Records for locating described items
******
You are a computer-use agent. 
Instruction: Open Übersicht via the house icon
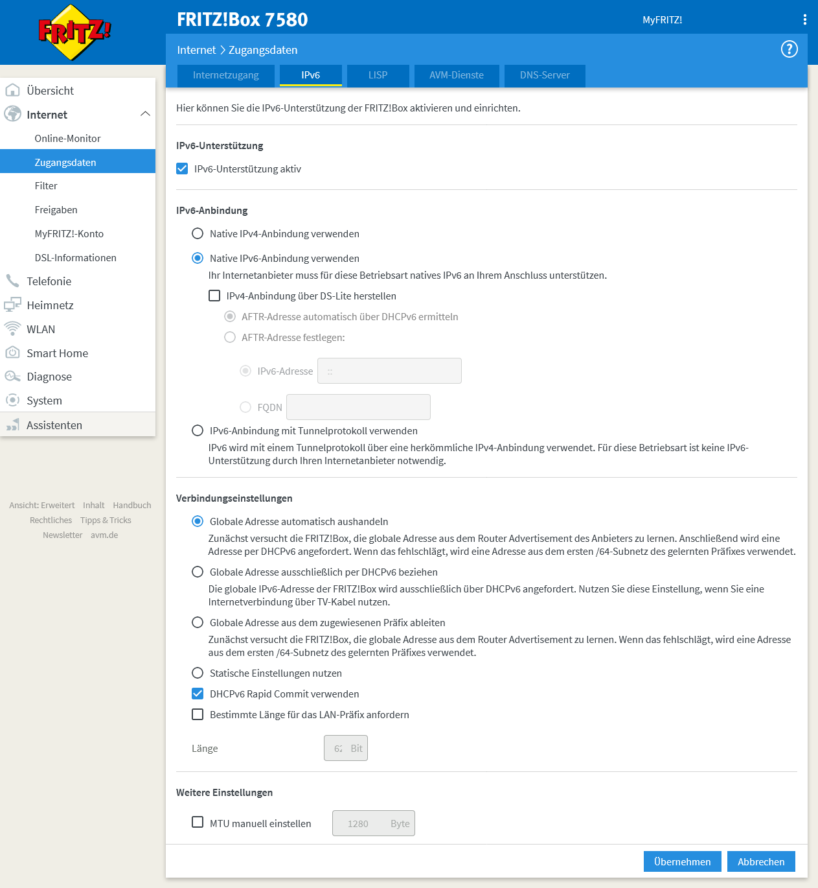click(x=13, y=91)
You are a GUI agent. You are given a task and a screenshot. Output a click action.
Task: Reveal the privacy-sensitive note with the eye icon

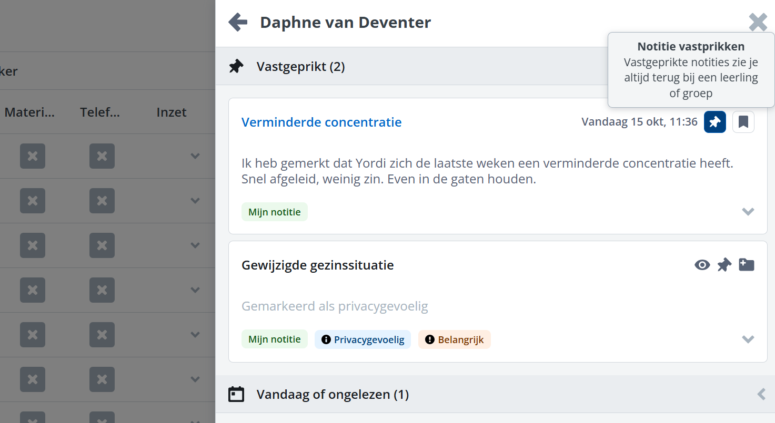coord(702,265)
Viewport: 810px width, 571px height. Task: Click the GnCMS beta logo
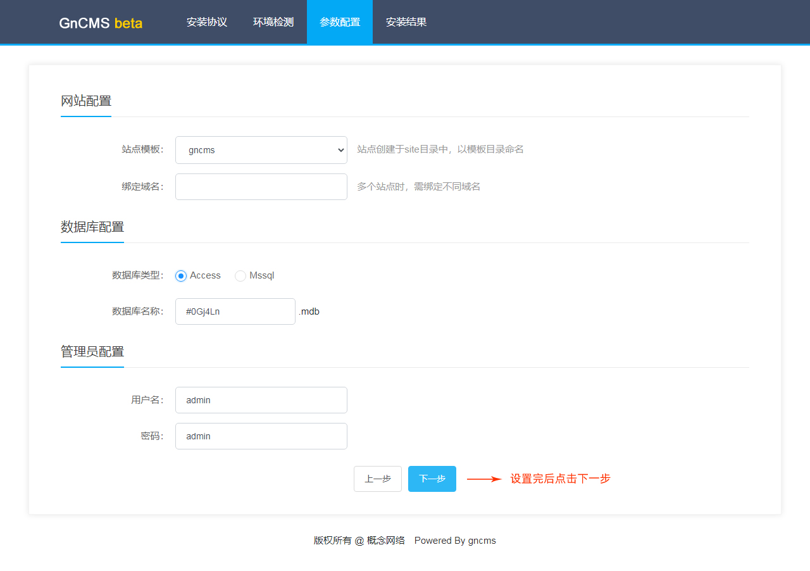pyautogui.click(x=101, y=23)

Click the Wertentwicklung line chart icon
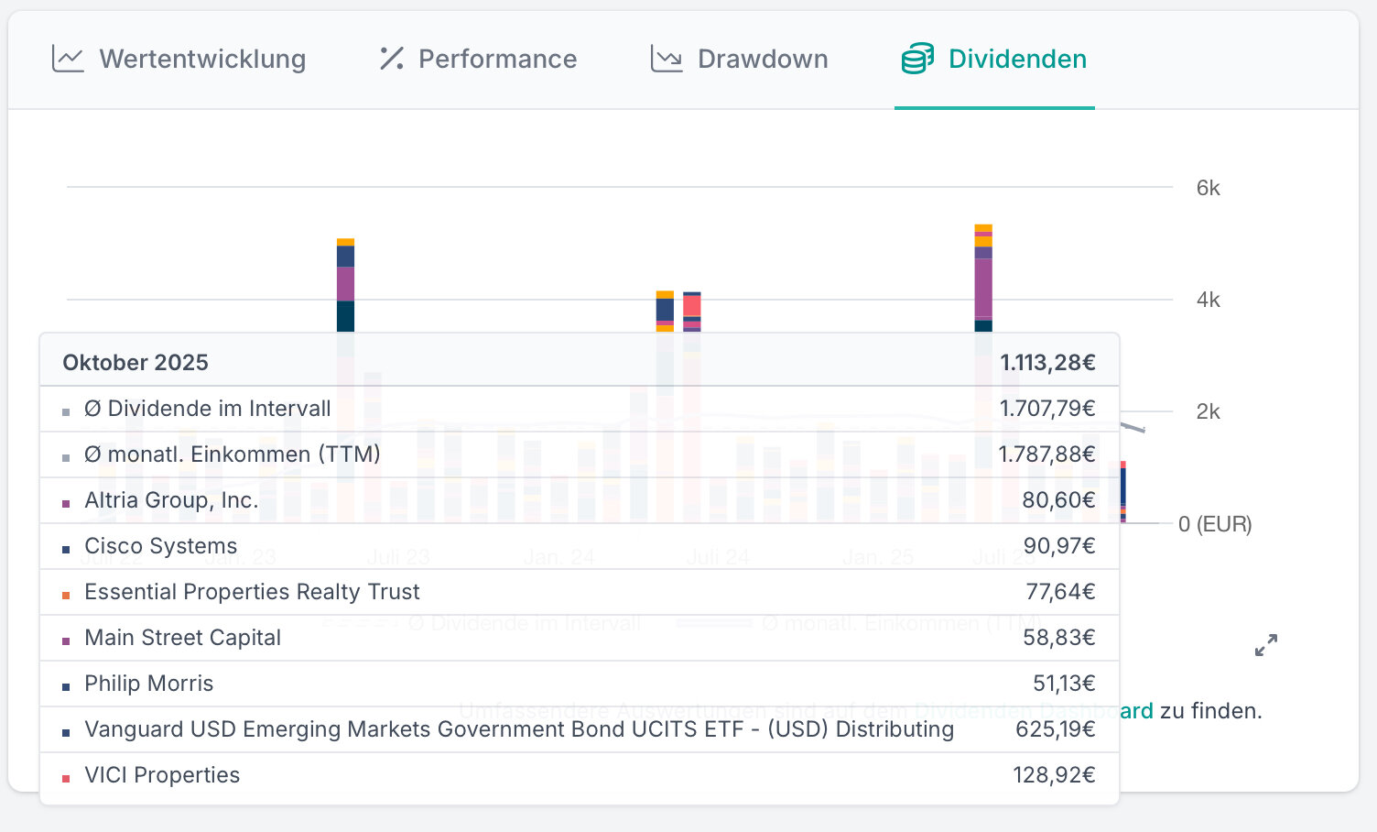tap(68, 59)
******
## Direction
Copy out all of the rows above word for word, omitting the pictures.

## Written reply
You are a computer-use agent. 
Instruction: Open Übersicht via the house icon
click(x=13, y=91)
You are a GUI agent. You are given a task and a screenshot. Output a click action.
Task: Reveal the privacy-sensitive note with the eye icon

coord(702,265)
Viewport: 810px width, 571px height. Task: Click the GnCMS beta logo
pyautogui.click(x=101, y=23)

Click the Wertentwicklung line chart icon
tap(68, 59)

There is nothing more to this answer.